Above all, neocons resented liberals. This animating passion jumps from every page in Commentary and later the Weekly Standard. Neocons railed against "cultural elites"-- a category that strangely excluded themselves, not to mention other economic and politically privileged groups. Jeanne Kirkpatrick condemned the "San Francisco Democrats" years before Vice President Quayle condemned Murphy Brown. Commentary published countless articles that opposed affirmative action and championed the virtues of meritocracy -- right up to the moment they installed the distinguished, if obnoxious editor's rather less distinguished son as his de facto successor. If any prominent liberal wrote a book, produced a movie, sang a song, you could be sure that Commentary would savage it.

Commentary is barely read these days. The scowls got to be too much for most readers to bear. The magazine lost its influence after a succession of Republican presidents made many of its points moot. Its sectarian incivility, a vestige of its editors' factional old-left roots, still flourishes.

Yeah, they were bitter.
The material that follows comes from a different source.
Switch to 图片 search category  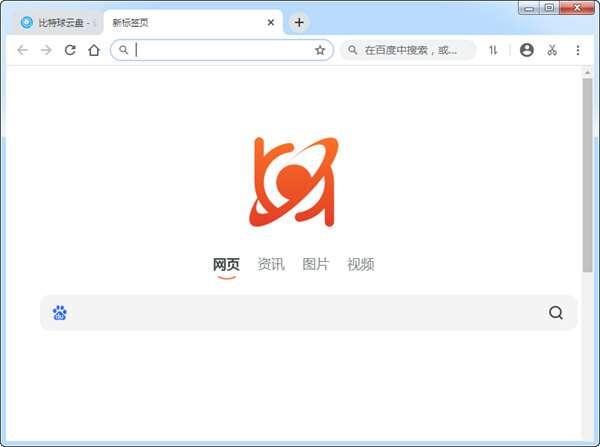click(x=316, y=265)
Aunt Gwen certainly was, though like many Pennsylvanians she would not have cared for anyone describing her this way. In her youth, she was drawn to meetings of various New York left-wing causes. At one such meeting, she met a brilliant black man and married him. The marriage didn't last. Her commitment to left-wing causes didn't, either.
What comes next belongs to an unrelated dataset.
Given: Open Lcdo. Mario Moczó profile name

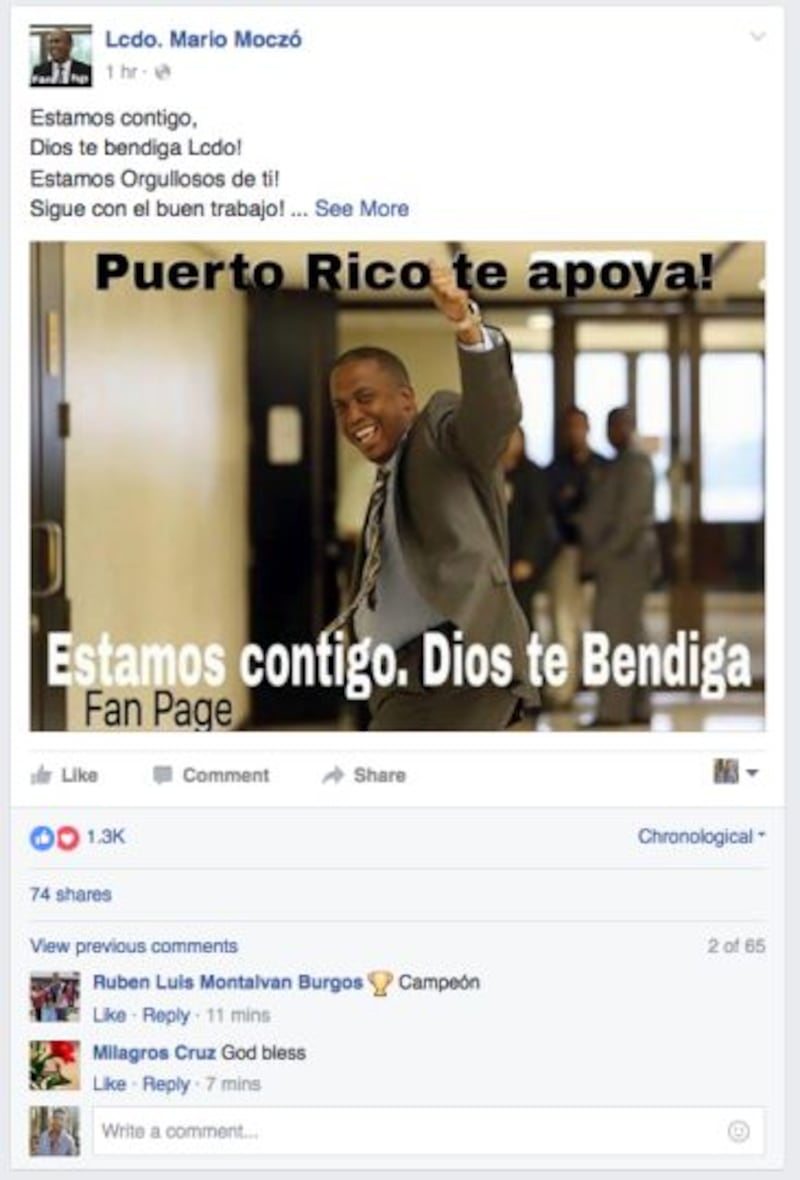Looking at the screenshot, I should (x=203, y=39).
For years, my dad and his wife, my sister, and I would drive into the Bronx to visit her walk-up, in a union-built development down the street from Van Cortlandt Park. We would climb several flights of stairs to her apartment, where she would serve us a wonderful simple breakfast while cooking up pungent kidney treats for the succession of affectionate but eccentric felines with whom she kept company in the years I knew her.
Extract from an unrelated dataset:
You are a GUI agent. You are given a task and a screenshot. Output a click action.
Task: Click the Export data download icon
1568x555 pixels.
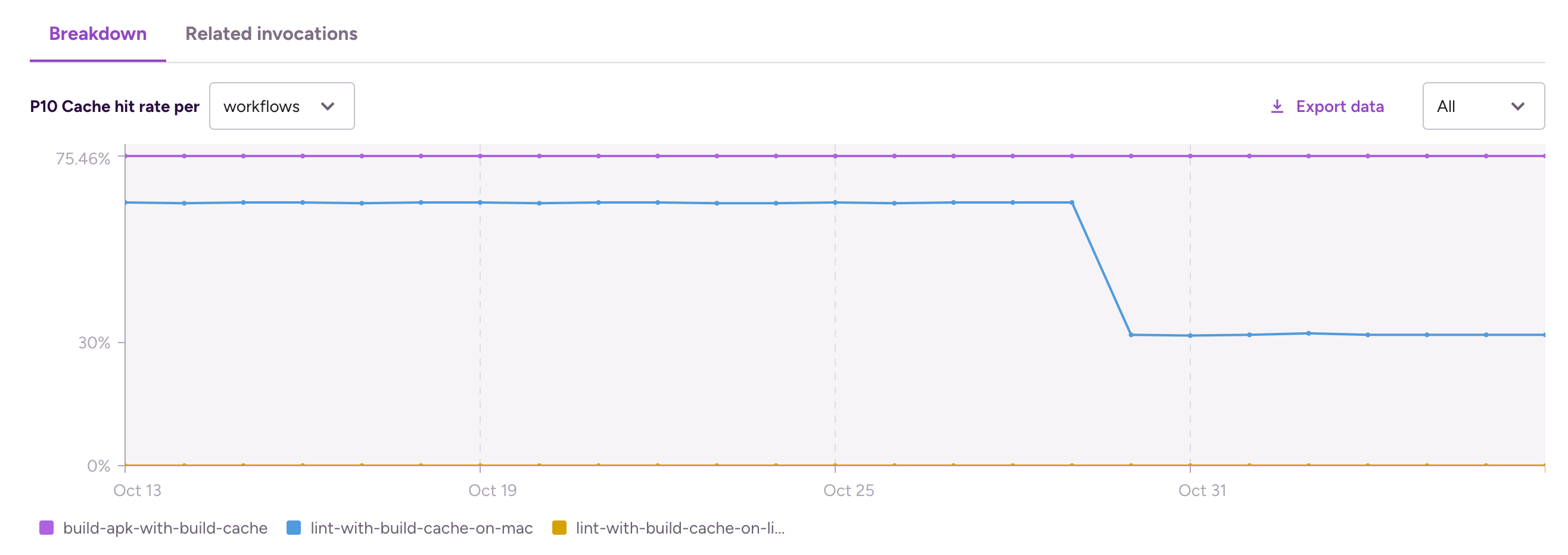click(x=1278, y=106)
Her politics changed for many reasons, not least being the atrocities and misfortunes inflicted under Communism. What embittered her was watching the Bronx crumble. She spent the last decades of her life afraid to go outside, horrified by the tragedies and social pathologies that unfolded virtually in front of her apartment window.

She would have respected and admired Barack Obama as a person. She might have seen in him the face of her own two children. And she never fully trusted Republicans. Yet I'm not sure the Senator could win her vote. From her perspective, the liberals who ran New York had no answers to the once-fine schools that failed to teach, the parents who failed to discipline and nurture their children, the legal and law enforcement systems that failed to keep elderly people safe when they walked to the grocery store.

Aunt Gwen was a lovely and generous woman. I very much disagreed -- still do -- with her neoconservative views, and with the increasingly tart social attitudes that sometimes accompanied them. Yet these views emerged from her own lived experience, from the very real way that urban crime and social pathology diminished her life.

Republicans will try to defeat Obama by running him through the right-wing freak show. He will be depicted to be, at once, a Chablis-sipping snob, an angry Black nationalist, a radical Marxist, an anti-American figure with shady Islamic and terrorist ties. Will these attacks work? No one can know. It's scary just now because Hillary Clinton is giving the Republicans too much help. People with experiences like my aunt's are one obvious audience.

Faux populist attacks on Obama certainly deserve ridicule. Yet the only way to close the right-wing freak show is to show that liberals have real answers that improve people's lives and reduce people's pain. There really is something the matter with Kansas, the Bronx, the south side of Chicago. It's not fair that the political burden is often placed on Democrats to fix these places. It's the way things are.